> SET TASK
Copy the entries starting at the line that contains "You are a computer-use agent. This" and ending at the line that contains "click(926, 113)", substituting "red" for "green" and leaving everything else unchanged. Leave the pictures out of your copy.

> LISTING
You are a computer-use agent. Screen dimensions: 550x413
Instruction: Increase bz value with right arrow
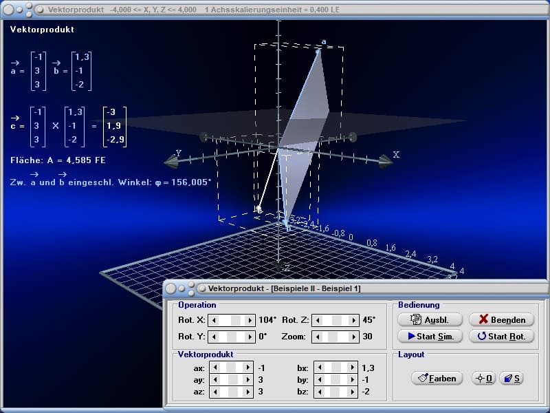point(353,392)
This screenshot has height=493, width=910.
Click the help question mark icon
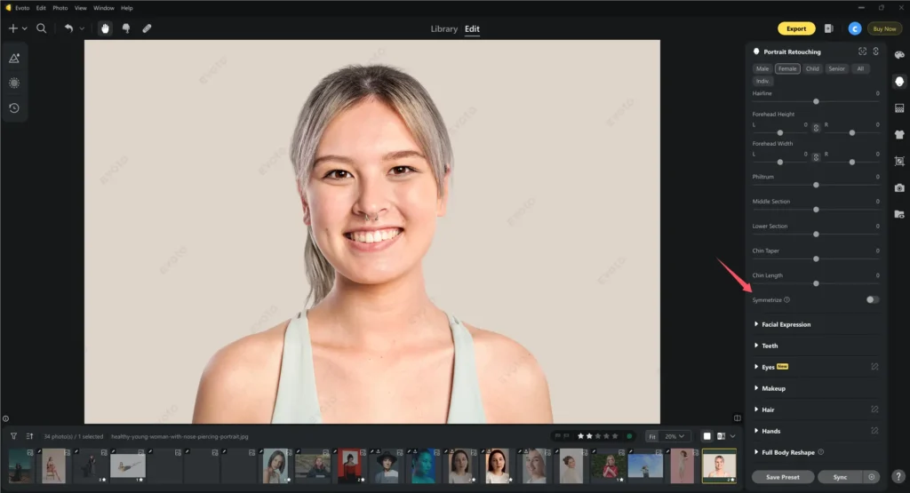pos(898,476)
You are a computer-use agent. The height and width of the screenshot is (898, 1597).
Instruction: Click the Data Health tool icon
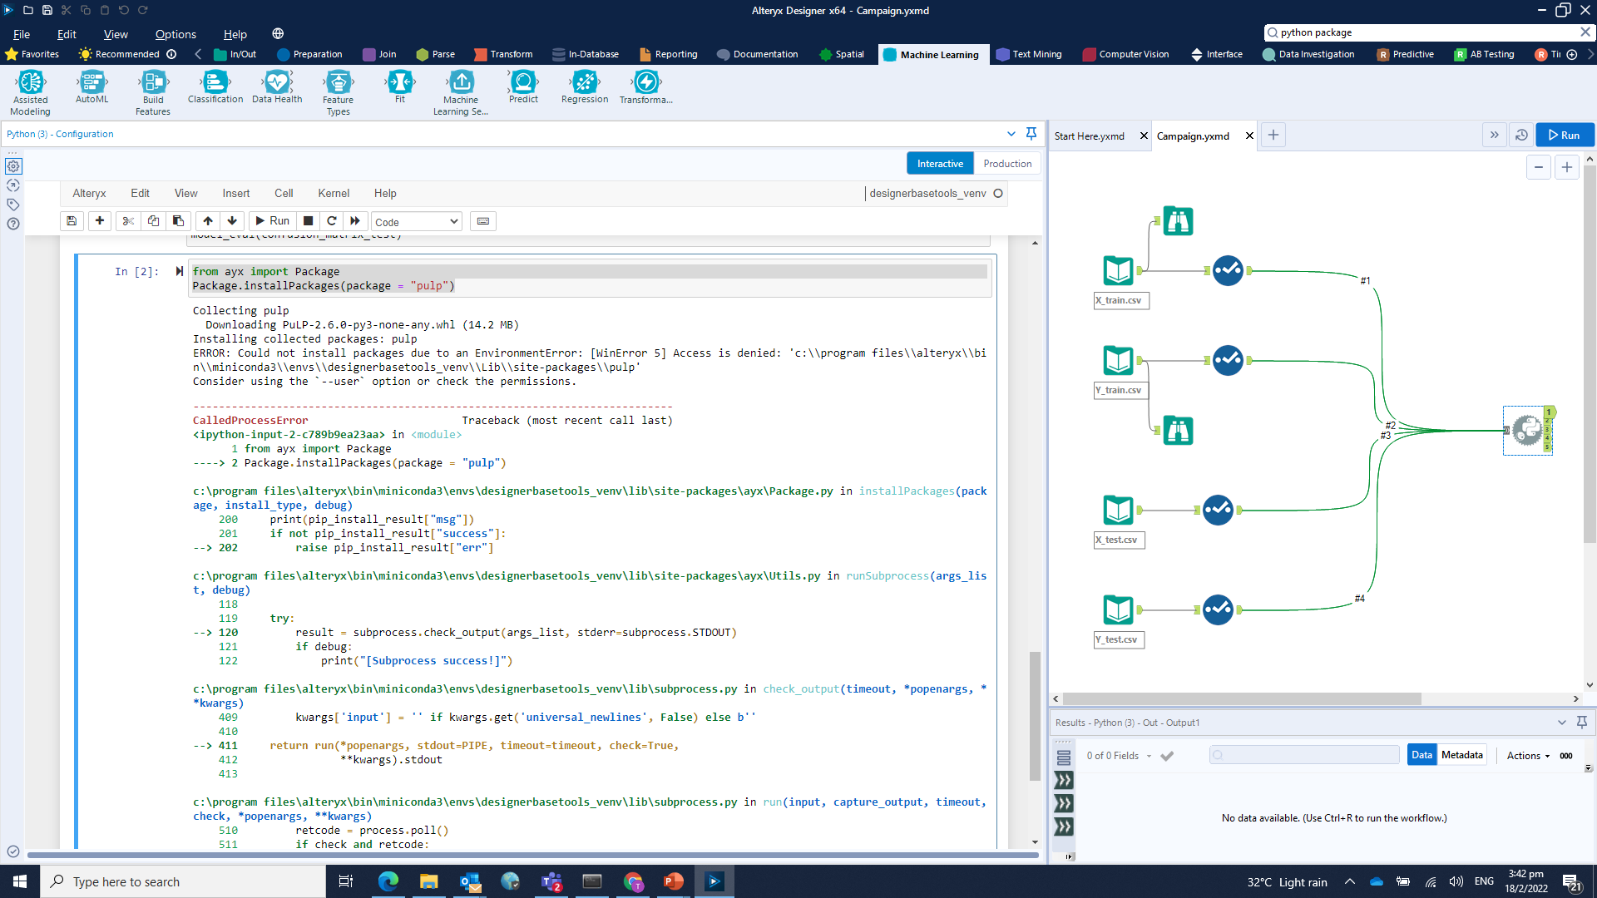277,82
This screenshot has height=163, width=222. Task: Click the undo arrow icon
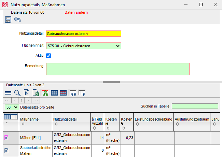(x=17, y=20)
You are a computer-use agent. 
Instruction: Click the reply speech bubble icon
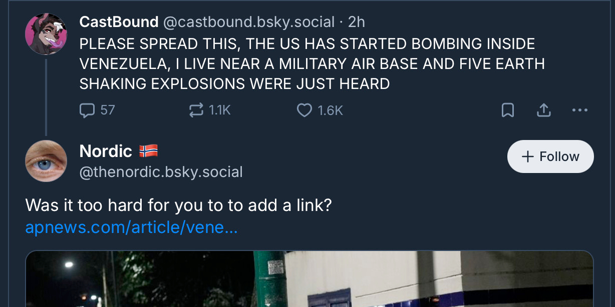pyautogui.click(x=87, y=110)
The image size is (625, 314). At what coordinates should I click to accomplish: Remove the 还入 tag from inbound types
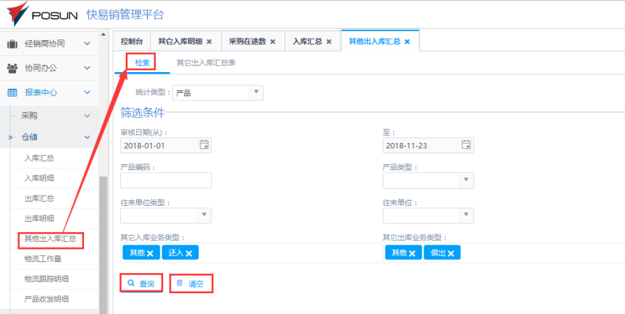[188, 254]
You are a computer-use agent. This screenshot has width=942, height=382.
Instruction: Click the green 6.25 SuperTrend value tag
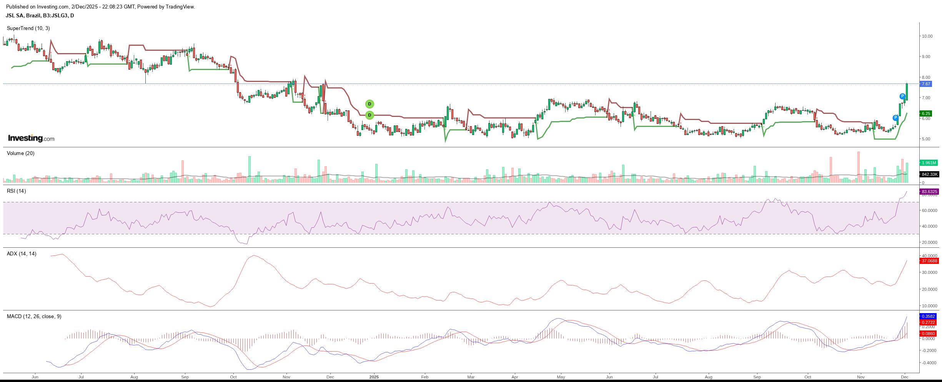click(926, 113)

---

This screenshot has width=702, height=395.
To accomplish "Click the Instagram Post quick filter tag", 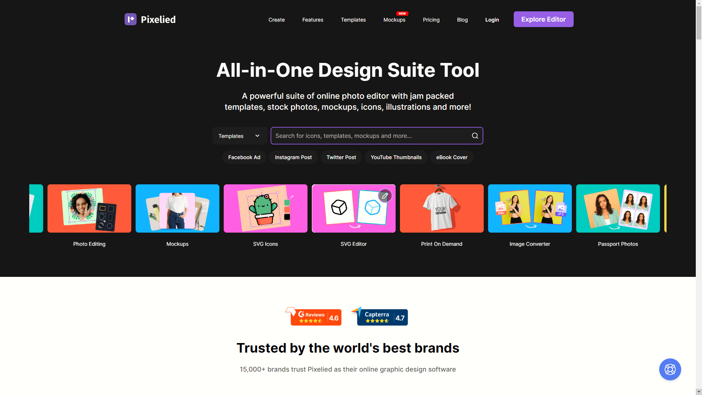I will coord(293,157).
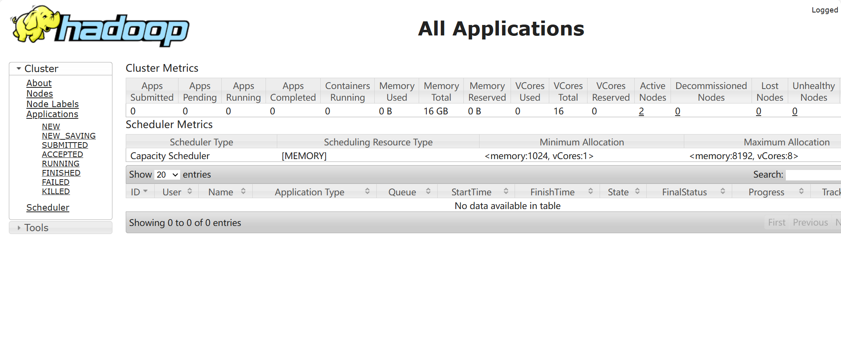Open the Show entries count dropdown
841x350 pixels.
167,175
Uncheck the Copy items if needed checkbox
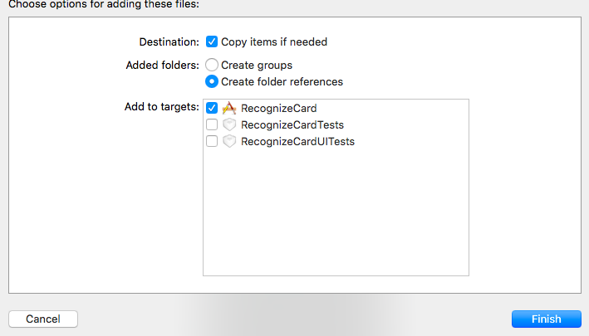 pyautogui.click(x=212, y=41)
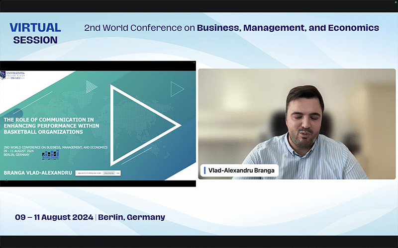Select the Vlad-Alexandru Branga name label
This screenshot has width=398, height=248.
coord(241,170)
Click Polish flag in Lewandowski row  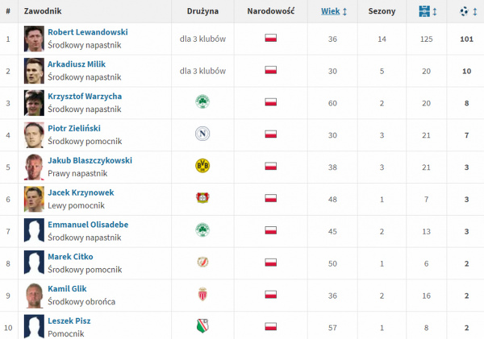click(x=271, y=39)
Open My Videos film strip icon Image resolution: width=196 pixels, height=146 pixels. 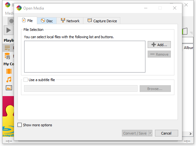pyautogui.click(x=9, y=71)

---

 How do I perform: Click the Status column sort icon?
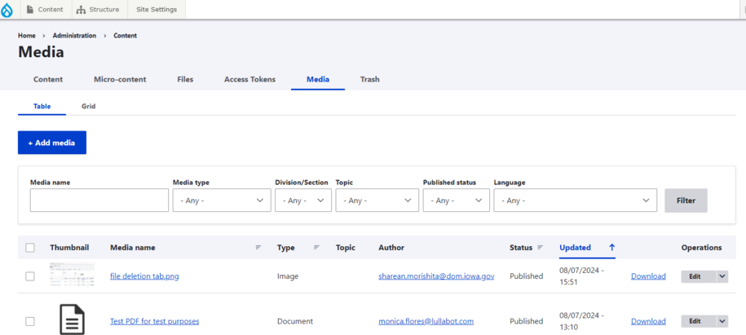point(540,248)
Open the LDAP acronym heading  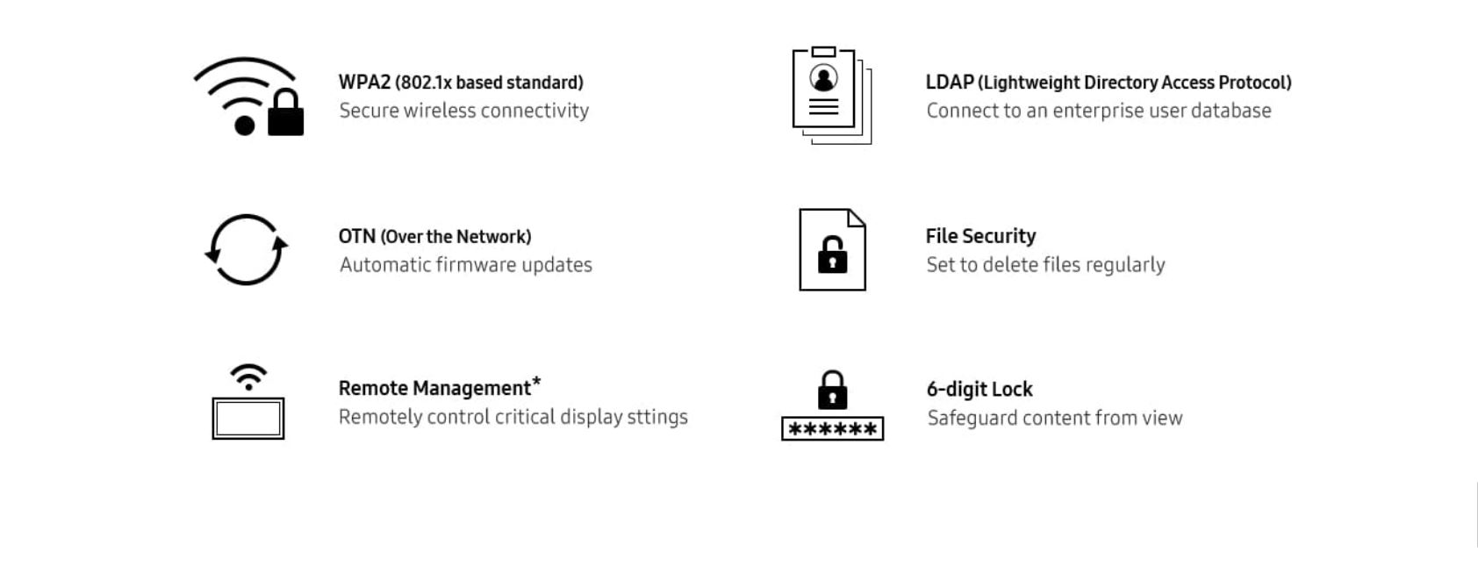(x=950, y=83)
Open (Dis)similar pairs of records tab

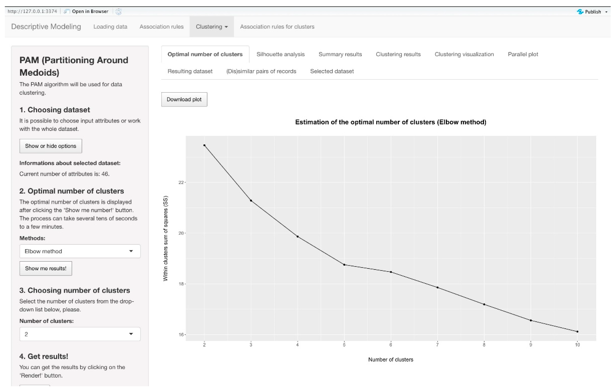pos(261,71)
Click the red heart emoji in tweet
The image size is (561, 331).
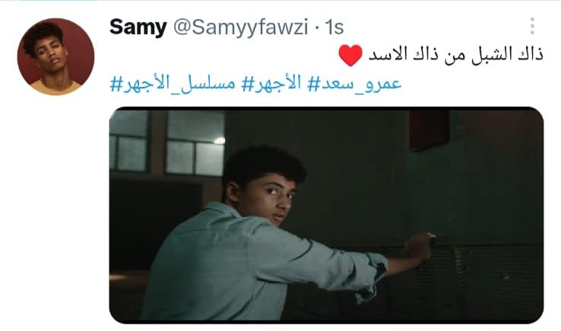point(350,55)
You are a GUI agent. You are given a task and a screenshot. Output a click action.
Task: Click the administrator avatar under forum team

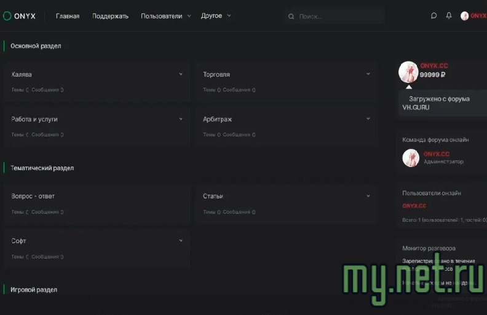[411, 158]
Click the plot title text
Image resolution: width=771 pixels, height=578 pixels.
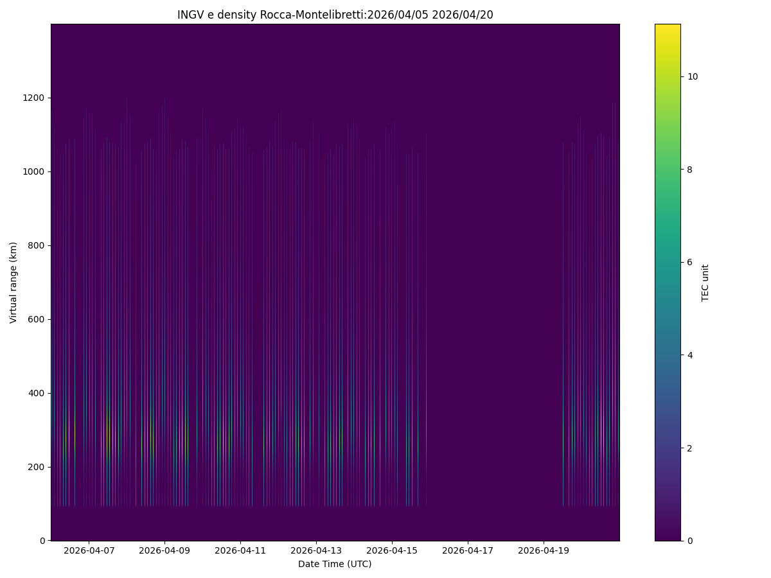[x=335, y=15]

> REPLY
You are a computer-use agent. This screenshot has width=942, height=382.
Instruction: Click the red 6.25 SuperTrend value tag
click(926, 113)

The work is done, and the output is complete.